== EXTRACT

Speech by SEC Chairman:
Remarks on Proposals Concerning
Mergers and Acquisitions

by Chairman Arthur Levitt

U.S. Securities & Exchange Commission

Open Commission Meeting
SEC Headquarters, Washington, D.C.

October 19, 1999

Good morning. The Commission meets today to consider two proposals from our Division of Corporation Finance on the regulations concerning mergers and acquisitions.

Over the last fifteen years, takeover activity of public companies has reshaped entire industries of corporate America. A whole new lingua franca has developed: from "raiders" and "white knights" to "poison pills," "lock-ups," and price collars. The bust-up, front-end, loaded acquisition of the 1980s has given way to the strategic merger of equals of the 1990s.

When the Commission initially developed its regulatory scheme, much of the Commission's resources were focused on the fast-paced change of control transactions involving high-stakes bids by highly leveraged raiders. But as the landscape has changed, our regulations have remained relatively static. Today, the Commission is proposing rules that will modernize that regulatory scheme so that it better reflects the realities of the marketplace.

In deals structured in the current environment, stock is the acquisition currency of choice. Markets instantly render their judgments not only by bidding up the price of the acquiree's stock, as in the past, but impacting the acquiror's stock as well. The market's insatiable desire for information to render this judgment has led companies and their advisors to contort themselves to slip through a proverbial "regulatory knot" to get much needed information to the markets sooner rather than later.

====

# WHAT TO WORK ON
1/ Reproduce the part of the SEC merger speech that opens with the words containing "by Chairman Arthur" and closes with "of the 1990s.".
2/ Carry on the SEC merger speech from the point where it stops.

== INFORMATION SUPPLIED

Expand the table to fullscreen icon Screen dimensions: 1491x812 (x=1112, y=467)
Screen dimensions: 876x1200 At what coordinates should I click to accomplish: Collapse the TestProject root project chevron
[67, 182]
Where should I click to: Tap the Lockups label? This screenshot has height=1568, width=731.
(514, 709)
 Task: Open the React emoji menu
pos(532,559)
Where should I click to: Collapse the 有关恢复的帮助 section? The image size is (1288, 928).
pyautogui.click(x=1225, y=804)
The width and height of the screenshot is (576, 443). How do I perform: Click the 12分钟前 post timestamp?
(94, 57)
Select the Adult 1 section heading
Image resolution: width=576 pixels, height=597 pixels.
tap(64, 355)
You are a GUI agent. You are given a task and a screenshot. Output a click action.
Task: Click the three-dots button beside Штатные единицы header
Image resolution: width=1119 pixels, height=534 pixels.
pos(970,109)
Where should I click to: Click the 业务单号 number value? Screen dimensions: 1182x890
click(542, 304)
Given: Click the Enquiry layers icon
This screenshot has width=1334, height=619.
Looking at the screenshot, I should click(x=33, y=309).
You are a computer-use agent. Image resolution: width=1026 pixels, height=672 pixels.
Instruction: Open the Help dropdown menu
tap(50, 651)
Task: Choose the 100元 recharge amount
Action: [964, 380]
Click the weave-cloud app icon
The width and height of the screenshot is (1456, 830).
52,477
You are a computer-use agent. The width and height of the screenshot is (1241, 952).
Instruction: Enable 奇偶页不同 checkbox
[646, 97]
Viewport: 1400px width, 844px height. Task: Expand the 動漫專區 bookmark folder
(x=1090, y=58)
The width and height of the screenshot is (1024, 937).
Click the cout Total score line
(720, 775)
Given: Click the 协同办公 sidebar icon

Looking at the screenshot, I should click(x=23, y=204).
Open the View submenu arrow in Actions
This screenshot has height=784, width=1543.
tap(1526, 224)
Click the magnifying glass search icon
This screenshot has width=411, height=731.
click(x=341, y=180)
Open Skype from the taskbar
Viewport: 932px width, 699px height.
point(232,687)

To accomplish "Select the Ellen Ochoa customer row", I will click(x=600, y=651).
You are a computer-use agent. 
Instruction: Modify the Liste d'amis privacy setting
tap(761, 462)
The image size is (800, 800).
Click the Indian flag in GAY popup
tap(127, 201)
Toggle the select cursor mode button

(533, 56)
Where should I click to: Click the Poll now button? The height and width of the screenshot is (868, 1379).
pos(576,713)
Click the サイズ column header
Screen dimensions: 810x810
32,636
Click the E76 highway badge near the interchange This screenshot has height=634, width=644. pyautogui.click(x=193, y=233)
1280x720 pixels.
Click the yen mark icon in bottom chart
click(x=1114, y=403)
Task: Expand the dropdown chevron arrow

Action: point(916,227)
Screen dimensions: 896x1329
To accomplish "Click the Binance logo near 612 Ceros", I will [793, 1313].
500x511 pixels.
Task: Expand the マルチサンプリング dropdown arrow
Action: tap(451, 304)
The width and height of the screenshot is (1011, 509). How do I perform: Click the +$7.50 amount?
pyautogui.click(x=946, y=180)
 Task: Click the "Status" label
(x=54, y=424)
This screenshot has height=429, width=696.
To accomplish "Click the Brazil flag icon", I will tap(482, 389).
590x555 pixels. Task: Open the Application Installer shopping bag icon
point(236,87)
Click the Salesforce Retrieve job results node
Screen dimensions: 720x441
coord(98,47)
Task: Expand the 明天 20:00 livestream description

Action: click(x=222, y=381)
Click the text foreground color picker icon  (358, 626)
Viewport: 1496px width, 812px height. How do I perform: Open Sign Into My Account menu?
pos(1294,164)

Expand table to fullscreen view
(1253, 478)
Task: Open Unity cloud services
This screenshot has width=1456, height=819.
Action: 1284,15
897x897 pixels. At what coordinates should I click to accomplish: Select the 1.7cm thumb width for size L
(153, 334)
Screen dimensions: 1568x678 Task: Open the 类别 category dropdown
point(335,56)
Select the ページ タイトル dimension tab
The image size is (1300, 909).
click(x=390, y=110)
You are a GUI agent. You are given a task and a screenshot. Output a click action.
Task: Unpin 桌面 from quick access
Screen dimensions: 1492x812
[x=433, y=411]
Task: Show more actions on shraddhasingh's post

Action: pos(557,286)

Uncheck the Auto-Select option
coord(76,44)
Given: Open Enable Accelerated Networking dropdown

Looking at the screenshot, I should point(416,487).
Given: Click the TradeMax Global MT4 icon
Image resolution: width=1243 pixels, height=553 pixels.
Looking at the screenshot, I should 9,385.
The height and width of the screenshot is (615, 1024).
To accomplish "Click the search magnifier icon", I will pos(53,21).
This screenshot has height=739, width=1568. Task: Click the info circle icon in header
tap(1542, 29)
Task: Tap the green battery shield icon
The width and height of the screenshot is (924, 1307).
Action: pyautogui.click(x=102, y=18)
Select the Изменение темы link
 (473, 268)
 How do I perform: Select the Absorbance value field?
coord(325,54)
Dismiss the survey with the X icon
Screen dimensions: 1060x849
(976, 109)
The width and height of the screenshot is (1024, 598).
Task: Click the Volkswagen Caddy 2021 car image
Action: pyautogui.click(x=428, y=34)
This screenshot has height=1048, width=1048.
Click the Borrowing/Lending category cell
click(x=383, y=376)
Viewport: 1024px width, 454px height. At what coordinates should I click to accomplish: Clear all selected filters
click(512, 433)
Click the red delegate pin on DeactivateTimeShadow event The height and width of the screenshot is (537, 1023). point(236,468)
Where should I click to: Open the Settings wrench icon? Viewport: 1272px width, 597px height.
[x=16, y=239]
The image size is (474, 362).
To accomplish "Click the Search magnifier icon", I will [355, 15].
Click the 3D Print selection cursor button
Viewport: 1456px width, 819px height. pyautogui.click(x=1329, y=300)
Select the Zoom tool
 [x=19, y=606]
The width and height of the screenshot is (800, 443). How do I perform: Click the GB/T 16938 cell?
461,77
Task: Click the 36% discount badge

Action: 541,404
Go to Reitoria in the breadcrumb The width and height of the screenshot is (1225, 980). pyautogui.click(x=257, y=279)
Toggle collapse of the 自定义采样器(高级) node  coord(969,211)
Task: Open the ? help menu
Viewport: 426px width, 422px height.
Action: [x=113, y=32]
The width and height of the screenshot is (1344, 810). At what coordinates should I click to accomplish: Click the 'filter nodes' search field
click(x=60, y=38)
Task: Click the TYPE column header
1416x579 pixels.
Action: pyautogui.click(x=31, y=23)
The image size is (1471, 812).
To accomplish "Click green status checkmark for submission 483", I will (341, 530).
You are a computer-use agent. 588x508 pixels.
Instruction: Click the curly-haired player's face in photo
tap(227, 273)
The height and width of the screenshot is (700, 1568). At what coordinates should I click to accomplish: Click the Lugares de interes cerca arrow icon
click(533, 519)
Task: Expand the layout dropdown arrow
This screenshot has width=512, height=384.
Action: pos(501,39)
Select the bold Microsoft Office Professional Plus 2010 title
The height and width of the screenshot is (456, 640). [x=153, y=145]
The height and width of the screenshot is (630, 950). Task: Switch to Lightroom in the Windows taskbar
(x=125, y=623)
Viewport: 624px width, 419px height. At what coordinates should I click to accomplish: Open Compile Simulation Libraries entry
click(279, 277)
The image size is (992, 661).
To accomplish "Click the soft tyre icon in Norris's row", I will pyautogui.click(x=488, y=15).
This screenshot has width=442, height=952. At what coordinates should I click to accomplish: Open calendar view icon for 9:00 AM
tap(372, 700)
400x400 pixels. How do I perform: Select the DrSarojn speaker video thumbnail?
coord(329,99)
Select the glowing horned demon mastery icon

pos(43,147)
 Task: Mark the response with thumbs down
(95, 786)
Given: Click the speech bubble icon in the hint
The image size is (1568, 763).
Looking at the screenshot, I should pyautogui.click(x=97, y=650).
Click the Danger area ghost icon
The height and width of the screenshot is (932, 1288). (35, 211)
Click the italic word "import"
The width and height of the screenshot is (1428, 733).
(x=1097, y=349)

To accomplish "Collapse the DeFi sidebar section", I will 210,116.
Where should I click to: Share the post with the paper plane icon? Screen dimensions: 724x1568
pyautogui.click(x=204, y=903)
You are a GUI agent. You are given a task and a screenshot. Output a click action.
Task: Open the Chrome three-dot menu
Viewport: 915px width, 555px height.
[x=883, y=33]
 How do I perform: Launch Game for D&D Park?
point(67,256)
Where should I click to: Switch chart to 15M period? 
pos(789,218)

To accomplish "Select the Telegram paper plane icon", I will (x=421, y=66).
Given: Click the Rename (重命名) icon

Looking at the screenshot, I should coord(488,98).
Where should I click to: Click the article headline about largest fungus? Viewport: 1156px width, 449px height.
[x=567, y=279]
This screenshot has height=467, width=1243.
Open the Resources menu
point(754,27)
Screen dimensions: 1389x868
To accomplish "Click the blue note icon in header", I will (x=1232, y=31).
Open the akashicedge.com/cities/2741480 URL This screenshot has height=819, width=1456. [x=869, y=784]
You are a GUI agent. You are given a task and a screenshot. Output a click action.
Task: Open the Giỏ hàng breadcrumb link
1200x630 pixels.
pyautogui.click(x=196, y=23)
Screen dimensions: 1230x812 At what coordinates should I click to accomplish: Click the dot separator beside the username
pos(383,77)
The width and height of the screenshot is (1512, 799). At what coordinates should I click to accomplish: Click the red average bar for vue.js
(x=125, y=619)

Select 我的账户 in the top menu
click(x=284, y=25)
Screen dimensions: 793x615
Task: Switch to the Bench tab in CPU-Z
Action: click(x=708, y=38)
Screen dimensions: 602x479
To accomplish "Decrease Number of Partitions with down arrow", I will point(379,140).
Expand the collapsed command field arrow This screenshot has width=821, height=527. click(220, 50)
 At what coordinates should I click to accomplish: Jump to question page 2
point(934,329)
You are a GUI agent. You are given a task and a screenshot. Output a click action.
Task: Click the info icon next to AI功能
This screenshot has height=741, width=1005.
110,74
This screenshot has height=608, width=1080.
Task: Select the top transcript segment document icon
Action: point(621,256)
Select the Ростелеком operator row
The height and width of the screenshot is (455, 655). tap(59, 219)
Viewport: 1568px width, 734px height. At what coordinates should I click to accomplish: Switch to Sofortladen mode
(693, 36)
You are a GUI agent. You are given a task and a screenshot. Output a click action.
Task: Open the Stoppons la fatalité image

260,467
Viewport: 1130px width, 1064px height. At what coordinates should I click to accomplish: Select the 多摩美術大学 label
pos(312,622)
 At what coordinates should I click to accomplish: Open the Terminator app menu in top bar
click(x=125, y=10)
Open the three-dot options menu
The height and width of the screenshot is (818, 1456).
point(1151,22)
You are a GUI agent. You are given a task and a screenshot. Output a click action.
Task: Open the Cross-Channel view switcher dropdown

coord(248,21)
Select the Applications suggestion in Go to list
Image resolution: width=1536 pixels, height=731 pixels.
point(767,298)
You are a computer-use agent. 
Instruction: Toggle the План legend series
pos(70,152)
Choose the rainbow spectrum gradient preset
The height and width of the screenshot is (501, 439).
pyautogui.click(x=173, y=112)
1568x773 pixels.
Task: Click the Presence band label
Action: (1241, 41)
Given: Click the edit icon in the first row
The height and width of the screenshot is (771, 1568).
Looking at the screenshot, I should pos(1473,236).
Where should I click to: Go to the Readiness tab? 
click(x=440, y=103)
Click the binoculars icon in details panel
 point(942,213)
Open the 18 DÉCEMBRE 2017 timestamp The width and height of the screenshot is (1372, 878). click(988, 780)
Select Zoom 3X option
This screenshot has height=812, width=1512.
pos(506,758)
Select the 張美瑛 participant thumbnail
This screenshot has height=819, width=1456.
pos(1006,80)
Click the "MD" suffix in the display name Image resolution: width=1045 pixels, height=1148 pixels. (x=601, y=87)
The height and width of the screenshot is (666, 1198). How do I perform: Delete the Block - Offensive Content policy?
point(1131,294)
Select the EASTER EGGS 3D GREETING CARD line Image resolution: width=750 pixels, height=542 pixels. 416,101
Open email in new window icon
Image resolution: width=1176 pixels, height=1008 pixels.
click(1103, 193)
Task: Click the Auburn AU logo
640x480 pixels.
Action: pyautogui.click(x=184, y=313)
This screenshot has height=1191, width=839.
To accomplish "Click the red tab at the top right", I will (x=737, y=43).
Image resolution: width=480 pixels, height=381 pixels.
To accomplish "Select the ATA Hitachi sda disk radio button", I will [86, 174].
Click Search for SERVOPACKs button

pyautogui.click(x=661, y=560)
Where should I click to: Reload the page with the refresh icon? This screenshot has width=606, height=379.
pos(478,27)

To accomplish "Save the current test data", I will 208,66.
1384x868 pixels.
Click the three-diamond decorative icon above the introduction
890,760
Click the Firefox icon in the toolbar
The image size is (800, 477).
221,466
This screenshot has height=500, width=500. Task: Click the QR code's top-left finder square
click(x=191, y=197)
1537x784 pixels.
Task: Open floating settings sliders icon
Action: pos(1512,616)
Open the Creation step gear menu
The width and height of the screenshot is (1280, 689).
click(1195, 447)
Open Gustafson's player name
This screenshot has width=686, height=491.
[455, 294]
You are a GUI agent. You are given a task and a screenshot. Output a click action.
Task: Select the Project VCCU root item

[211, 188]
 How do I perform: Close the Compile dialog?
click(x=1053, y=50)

====

# ANSWERS FOR THE EXERCISE
1/
by Chairman Arthur Levitt

U.S. Securities & Exchange Commission

Open Commission Meeting
SEC Headquarters, Washington, D.C.

October 19, 1999

Good morning. The Commission meets today to consider two proposals from our Division of Corporation Finance on the regulations concerning mergers and acquisitions.

Over the last fifteen years, takeover activity of public companies has reshaped entire industries of corporate America. A whole new lingua franca has developed: from "raiders" and "white knights" to "poison pills," "lock-ups," and price collars. The bust-up, front-end, loaded acquisition of the 1980s has given way to the strategic merger of equals of the 1990s.

2/
The revisions we're considering today address those issues and equalize the regulatory approach so that the Commission's tender offer rules are no longer the determining choice whether a bidder offers cash or stock. We've also mandated that bidders add a plain English summary in offers to purchase so that investors can get a better understanding of the economics of the deal as well as a simplified explanation of how to tender their shares.

In another reflection of the dramatic changes that connect today's global markets and the pace of M&A activity, the Commission is being asked to codify a regulatory framework that gives U.S. investors a better chance to participate in an acquisition of a foreign company in which they are a shareholder. That's because companies making a bid for a foreign company are reluctant to comply with US regulations to buy shares from investors based here who own such an insignificant amount of that foreign stock.

These rule proposals represent a balanced approach so that US investors can avail themselves of the acquisition premiums when the facts clearly demonstrate that the interests in applying the US regulatory scheme are limited.

The proposals before us reflect the persistence of the staff of Corporate Finance to meld the regulatory structure to markets of the present, not the past. I would like to single out David Sirignano, the head of the Division's international corporate finance practice, for his efforts on the cross-border proposal, an effort that he has spent the better part of a decade working on. David, as many of you know, will be leaving the Commission for private practice later this month. Thank you David for staying to complete this important project.

And of course to Brian Lane, whose ideas for disclosure simplification nearly four years ago resulted in the M&A proposals and countless other efforts to clear the regulatory underbrush. For Brian, this meeting has added importance. This will his last open Commission meeting. It represents yet another milestone of the tremendous contribution Brian made to public service. Thank you.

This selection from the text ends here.